## Tarefa do exercício
Conte as linhas dos itens abaixo que contêm a palavra "click" e responda apenas com o número.

## Itens extraídos
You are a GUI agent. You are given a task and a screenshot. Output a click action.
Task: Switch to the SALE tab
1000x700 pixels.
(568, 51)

==

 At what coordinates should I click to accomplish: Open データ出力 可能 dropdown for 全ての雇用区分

## Resposta concluída
2